Bianca Bee by Kimberly / Mommy

When the rescue dropped her off at my house to foster, both Todd and I looked at her and said, “Is she going to make my dogs sick???”.
Half of her fur was missing and she could barely walk. We found out she had a hypothyroid and had luxattting patellas. That was in Sept. 05. In December of that year, she had knee surgery and repair of a torn ACL. Something her previous owners had never taken care of.

She was so tiny, and they thought she was about 9 years old. She weighed 20 pounds dripping wet and was a true black cocker. There was a tad of grey on her lower muzzle that gave her more personality
than she already had.

But those eyes. They just sucked you in. In all she had been through, she still trusted us implicitly.

She was finally given the green light to be spayed in May of 06, and we dodged a bullet. A benign mammary tumor was removed. Then in
November 06 another one popped up. The vet operated and we were all waiting for the green light that this one was benign also. It wasn’t. And it spread to the regional lymph nodes.

Time became precious. They were estimating 4 months without chemo, 1-1 1/2 years with chemo, should it work. Car rides became important, swimming took a front seat in our lives, and spending every moment with her. I must have said a million “I love you”s a day to her.
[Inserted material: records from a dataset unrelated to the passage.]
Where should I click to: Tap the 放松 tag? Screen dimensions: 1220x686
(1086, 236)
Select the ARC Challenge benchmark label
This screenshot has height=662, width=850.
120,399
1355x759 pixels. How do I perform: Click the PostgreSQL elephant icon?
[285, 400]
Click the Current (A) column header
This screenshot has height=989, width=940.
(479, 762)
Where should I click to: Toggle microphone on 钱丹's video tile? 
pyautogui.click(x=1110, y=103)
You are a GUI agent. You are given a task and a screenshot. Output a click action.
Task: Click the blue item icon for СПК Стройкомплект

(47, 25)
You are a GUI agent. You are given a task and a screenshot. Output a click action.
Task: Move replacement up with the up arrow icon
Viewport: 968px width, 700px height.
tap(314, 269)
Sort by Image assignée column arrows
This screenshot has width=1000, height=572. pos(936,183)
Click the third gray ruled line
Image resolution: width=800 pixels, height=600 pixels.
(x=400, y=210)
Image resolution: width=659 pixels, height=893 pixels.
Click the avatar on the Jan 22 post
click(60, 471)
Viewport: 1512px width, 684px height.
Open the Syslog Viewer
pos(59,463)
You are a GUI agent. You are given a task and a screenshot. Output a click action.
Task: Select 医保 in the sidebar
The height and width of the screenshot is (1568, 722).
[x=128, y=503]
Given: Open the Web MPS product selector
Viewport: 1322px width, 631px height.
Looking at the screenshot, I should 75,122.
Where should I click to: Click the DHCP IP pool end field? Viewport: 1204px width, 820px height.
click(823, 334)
On Wednesday, Jan. 17, 2007 she was given her first round of chemo. Everything looked great until Saturday morning. She went back to
the vet who told us is was simply colitis. Sunday morning she went downhill and downhill fast. We rushed her to the ER where she was in such critical condition they couldn’t even get a blood pressure reading. Finally they did. It was 50 and she was septic. The doctors started trying to work magic and save this magnificent creature. She seemed to get better and on Tuesday we were visiting with her getting sweet doggie kisses. Tuesday night she took a turn for the worse and had to be placed on oxygen.

Wednesday they called in a neurologist to determine if my precious little girl had a stroke. He ruled she didn’t, that her glucose had
swayed so much it was causing inflammation in the brain and neurons were misfiring. That’s when the vets made us pay the bill, and warned they may have to taken action on their own.

There was no way my baby was passing in some cold sterile metal hospital. She hated hospitals. At 12:10 Thursday morning we got the call. Bianca had 2 seizures and they had sedated her. I called
my vet who lives about 1/2 mile from me. He raced to his office to get an oxygen tube to bring my baby home. He arrived at the house and drove Todd and myself to the ER where we picked my girl up.
Todd held her as we drove home.

We placed her in the bed she adored, and her brothers came up and sniffed her. The poodle even gave her a kiss, then it was time for Mommy and Daddy to say “good-bye”. How do you ever find the words to say good-bye? I just kept saying “I love you baby”, and as the vet injected her IV, I said the same exact words I said the day she was brought to my house, “She is soooo little”.

The most beautiful creature in the entire world is gone. And I miss her more than I could ever even imagine. She touched a part of me, I never knew I had. And while I may love again, it will never be like Miss Bee.

Bianca, you taught me some very important lessons. First and foremost is that you don’t have to be perfect to be absolutely perfect. You may have had a limp and aches and pains on cold dreary days, but that didn’t mean you weren’t the perfect angel you will always be to me. Through it all, you never, not ONCE complained about anything. Your strength left me in awe. YOu taught me strength and never giving up. When people would take pity on her walking down the street, I would proudly smile, “That’s my girl”, nothing stopped you.

And last, you taught me to stop and smell the roses, because they may not be there tomorrow to enjoy. You will always be my baby Bee, my little girl, and in my mind your happy dances will never stop. My heart may never completely heal, but you will always be there a part of it.

 

I love you Bianca and I know you loved me too.